**EXERCISE DETAILS:**
Go through the entries below and copy each line containing the word "Resort".

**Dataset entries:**
-- Opening Marker --
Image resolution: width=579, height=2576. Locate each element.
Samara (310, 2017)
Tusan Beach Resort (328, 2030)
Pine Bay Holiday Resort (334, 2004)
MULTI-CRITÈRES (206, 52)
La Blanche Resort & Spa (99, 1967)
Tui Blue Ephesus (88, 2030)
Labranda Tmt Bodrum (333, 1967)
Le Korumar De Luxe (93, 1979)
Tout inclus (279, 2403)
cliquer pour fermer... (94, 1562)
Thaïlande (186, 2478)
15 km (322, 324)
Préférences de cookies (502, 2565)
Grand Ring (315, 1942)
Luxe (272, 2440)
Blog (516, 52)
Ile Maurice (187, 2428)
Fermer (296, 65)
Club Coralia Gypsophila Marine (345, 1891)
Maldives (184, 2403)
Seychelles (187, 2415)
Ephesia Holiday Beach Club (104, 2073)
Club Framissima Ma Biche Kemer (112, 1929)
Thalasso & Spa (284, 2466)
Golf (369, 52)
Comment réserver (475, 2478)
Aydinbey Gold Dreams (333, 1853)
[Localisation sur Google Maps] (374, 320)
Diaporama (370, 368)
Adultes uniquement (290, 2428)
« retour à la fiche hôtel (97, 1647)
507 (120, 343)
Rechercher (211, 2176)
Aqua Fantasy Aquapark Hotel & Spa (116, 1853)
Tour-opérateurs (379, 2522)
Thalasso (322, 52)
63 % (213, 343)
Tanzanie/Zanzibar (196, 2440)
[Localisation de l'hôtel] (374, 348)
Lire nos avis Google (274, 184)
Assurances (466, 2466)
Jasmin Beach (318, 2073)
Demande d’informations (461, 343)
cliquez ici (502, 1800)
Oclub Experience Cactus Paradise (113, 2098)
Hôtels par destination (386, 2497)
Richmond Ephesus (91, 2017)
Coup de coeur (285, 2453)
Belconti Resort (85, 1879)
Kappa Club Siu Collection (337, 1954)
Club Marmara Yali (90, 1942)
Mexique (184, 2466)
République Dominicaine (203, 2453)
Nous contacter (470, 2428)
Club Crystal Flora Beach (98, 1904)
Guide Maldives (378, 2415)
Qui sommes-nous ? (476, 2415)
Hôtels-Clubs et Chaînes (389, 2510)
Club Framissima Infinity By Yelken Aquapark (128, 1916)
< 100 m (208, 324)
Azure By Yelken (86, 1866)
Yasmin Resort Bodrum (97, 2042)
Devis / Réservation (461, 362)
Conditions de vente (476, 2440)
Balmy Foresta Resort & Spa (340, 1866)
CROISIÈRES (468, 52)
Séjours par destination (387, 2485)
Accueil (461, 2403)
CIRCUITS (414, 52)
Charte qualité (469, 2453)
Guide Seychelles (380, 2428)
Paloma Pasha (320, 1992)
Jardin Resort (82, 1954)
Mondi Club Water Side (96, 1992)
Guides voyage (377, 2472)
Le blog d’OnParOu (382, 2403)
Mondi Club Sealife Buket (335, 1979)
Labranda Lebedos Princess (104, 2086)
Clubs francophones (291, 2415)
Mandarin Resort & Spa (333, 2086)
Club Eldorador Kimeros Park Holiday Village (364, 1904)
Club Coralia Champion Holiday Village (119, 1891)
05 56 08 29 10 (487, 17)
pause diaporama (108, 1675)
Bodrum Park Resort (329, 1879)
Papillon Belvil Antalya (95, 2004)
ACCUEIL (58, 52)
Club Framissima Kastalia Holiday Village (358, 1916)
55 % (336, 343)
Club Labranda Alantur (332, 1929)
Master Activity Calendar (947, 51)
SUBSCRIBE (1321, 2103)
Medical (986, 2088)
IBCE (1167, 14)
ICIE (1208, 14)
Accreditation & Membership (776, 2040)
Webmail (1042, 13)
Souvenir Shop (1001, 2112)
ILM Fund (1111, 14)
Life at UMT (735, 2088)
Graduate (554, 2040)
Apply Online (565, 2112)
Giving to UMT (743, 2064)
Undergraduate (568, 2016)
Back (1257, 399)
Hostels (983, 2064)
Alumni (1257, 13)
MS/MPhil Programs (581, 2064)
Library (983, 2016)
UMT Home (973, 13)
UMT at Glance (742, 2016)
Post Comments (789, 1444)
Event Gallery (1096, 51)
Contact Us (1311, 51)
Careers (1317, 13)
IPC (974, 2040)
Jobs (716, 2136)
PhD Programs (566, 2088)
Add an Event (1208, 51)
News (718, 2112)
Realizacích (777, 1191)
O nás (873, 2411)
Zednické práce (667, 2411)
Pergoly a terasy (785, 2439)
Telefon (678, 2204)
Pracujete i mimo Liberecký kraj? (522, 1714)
-- Closing Marker --
**WRITTEN RESPONSE:**
Tusan Beach Resort (328, 2030)
Pine Bay Holiday Resort (334, 2004)
La Blanche Resort & Spa (99, 1967)
Belconti Resort (85, 1879)
Yasmin Resort Bodrum (97, 2042)
Balmy Foresta Resort & Spa (340, 1866)
Jardin Resort (82, 1954)
Mandarin Resort & Spa (333, 2086)
Bodrum Park Resort (329, 1879)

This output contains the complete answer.